Handlungsbedarf bei Trennungsfamilien
Bundesfamilienministerin Dr. Katarina Barley sprach das Grußwort und nahm selbst an der Veranstaltung teil. Sie beschrieb Defizite im Ministerium („Im Haus liegt der Fokus zu wenig auf Familien nach einer Trennung“) und benannte den Handlungsbedarf (u. a. „Unterstützung für Nachtrennungsfamilien“ und „Veränderungen im Steuerrecht“).
Bestärkt wurde sie durch die präsentierten Erkenntnisse der Allensbach-Studie bzw. einer aktuellen Studie der Hertie School of Governance. Beide Institute räumten ein, bis jetzt lägen verlässliche Zahlen über getrennterziehende Väter nicht vor. Diese Väter würden durch die gängigen Statistiken schlichtweg nicht erfasst.
Dr. Haumann / Allensbach stellte fest: „1/3 der Trennungsfamilien sagen JA zur gemeinsamen Betreuung“ und „90 % der gemeinsam Betreuenden haben gute Erfahrungen gemacht“. Die Bedarfe der Eltern seien unterschiedlich: Mütter wünschten sich eine bessere Fremdbetreuung (Krippenplätze). Väter hätten Bedarf an einer Minderung der Unterhaltszahlungen.
Frau Prof. Michaela Kreyenfeld / Hertie School of Governance stellte fest: „Trennungsväter sind eine relevante Gruppe“. In dieser Gruppe habe 1/3 der Trennungsväter regelmäßig Kontakt zum Kind, 1/3 habe selten Kontakt zum Kind und 1/3 der Trennungsväter erlitte Kontaktabbruch zum Kind.

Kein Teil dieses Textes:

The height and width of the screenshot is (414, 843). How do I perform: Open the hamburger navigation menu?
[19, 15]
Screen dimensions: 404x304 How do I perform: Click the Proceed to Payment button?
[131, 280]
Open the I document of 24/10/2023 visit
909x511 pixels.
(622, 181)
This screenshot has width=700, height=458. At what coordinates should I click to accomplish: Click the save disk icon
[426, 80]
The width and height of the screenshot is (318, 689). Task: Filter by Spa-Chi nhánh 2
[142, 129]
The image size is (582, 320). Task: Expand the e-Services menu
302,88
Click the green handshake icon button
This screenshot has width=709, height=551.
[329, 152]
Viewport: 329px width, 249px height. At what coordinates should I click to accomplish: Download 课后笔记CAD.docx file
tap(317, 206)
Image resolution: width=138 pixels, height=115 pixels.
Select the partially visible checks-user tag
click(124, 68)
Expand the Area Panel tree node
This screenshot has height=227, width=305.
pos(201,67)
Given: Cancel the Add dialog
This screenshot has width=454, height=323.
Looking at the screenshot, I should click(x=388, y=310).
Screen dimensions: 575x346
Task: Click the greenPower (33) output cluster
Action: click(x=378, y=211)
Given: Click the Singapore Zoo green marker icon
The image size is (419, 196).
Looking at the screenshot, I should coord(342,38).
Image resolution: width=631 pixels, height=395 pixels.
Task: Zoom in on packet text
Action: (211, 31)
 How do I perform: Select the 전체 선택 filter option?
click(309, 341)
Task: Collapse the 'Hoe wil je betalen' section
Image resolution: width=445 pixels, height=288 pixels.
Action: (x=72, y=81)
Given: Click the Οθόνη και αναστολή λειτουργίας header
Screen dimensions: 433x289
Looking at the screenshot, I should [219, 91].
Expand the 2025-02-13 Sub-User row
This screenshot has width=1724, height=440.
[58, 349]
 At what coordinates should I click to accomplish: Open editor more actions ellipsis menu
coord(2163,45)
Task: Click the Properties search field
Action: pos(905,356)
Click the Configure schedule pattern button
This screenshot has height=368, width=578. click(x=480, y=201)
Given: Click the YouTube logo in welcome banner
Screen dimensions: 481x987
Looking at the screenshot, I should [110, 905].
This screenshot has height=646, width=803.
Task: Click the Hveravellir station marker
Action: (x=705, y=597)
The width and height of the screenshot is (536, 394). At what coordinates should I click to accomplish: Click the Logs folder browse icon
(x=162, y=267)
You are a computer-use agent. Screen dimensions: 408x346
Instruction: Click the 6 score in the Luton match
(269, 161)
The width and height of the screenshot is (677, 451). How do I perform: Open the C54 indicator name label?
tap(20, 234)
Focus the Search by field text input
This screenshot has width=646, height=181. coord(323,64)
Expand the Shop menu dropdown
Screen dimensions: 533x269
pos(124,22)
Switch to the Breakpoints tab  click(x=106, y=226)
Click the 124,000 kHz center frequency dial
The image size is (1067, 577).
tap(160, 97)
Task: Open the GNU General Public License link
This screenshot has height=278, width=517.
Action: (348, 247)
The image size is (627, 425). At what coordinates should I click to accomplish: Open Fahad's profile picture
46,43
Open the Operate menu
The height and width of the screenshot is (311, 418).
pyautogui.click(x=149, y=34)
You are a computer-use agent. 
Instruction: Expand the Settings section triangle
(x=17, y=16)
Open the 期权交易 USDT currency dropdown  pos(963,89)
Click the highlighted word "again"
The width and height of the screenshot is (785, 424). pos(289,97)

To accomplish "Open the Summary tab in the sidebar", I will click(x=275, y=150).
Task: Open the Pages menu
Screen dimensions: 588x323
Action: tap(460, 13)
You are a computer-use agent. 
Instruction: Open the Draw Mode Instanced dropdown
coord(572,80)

Hierarchischer Ansatz im Familienrecht
Richter a. D. Jürgen Rudolph beschrieb den in Deutschland herrschenden „hierarchischen Ansatz“ im Familienrecht – durch die vorhandenen Strukturen würde Eskalation gefördert: „Wir befrieden nicht“. Er forderte frühe staatliche Interventionen; BMJV und BMFSFJ seien in der Pflicht, „rechtlich verpflichtende Rahmenbedingungen zu schaffen“.
Ähnlich argumentierte Marc Serafin / Jugendämter Niederkassel: Er bedauerte die „Retraditionalisierung im Trennungsfall“ durch die „institutionelle Praxis des Residenzmodells“. Serafin forderte ein neues Leitbild: „Partnerschaftliche Aufteilung nach einer Trennung‘“. Weg vom Residenzmodell – hin zu Shared Parenting. Serafin forderte Änderungen im SGB VIII § 18: weg von der ausschließlichen Beratung eines Elternteils durch die Jugendämter, hin zur standardisierten Beratung beider Eltern. Jugendämter müssten dafür qualifiziert werden.
Frau Prof. Hildegund Sünderhauf berichtete vom australischen Umgang mit Trennungseltern durch obligatorische Mediation in den Family Relationship Centers FRC. Dadurch seien die Gerichtsverfahren erheblich zurückgegangen.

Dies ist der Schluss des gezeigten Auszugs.